Rows of pointing data
::::

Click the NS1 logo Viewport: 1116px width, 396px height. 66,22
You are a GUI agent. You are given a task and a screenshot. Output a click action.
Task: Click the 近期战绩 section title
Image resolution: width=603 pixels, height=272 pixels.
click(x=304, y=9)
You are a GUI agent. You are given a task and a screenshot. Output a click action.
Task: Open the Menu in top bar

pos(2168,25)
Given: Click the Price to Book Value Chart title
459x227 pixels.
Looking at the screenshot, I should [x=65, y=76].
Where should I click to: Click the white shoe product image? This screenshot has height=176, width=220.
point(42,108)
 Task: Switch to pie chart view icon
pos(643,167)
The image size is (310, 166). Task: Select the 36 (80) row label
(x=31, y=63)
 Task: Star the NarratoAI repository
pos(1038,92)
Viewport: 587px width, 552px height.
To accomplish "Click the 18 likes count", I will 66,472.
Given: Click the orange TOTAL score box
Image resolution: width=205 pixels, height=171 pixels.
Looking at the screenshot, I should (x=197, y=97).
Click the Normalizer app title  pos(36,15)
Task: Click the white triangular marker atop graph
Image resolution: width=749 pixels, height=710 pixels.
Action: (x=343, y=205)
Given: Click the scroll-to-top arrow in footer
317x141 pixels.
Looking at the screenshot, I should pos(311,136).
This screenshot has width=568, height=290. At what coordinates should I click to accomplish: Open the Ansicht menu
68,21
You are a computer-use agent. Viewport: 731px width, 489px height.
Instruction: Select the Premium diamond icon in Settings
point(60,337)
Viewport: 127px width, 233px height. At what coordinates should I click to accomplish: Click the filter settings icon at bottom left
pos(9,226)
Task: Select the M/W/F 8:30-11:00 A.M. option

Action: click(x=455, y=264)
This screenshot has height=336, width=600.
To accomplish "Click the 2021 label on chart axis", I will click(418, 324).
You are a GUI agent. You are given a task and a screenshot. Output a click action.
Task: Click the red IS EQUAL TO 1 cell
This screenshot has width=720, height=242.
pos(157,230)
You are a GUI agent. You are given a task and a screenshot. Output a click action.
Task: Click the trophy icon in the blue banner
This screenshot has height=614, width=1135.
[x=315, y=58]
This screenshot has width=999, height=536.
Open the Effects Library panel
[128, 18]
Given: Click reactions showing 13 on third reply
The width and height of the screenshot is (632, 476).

::::

BRIEF
Render the rows as a numbered list, starting at the first row and ending at the line that contains "Looking at the screenshot, I should pos(311,136).", with both ends included and blank lines omitted.

EXERCISE ANSWER
1. Click the NS1 logo Viewport: 1116px width, 396px height. 66,22
2. You are a GUI agent. You are given a task and a screenshot. Output a click action.
3. Task: Click the 近期战绩 section title
4. Image resolution: width=603 pixels, height=272 pixels.
5. click(x=304, y=9)
6. You are a GUI agent. You are given a task and a screenshot. Output a click action.
7. Task: Open the Menu in top bar
8. pos(2168,25)
9. Given: Click the Price to Book Value Chart title
10. 459x227 pixels.
11. Looking at the screenshot, I should [x=65, y=76].
12. Where should I click to: Click the white shoe product image? This screenshot has height=176, width=220.
13. point(42,108)
14.  Task: Switch to pie chart view icon
15. pos(643,167)
16. The image size is (310, 166). Task: Select the 36 (80) row label
17. (x=31, y=63)
18.  Task: Star the NarratoAI repository
19. pos(1038,92)
20. Viewport: 587px width, 552px height.
21. To accomplish "Click the 18 likes count", I will 66,472.
22. Given: Click the orange TOTAL score box
23. Image resolution: width=205 pixels, height=171 pixels.
24. Looking at the screenshot, I should (x=197, y=97).
25. Click the Normalizer app title  pos(36,15)
26. Task: Click the white triangular marker atop graph
27. Image resolution: width=749 pixels, height=710 pixels.
28. Action: (x=343, y=205)
29. Given: Click the scroll-to-top arrow in footer
30. 317x141 pixels.
31. Looking at the screenshot, I should pos(311,136).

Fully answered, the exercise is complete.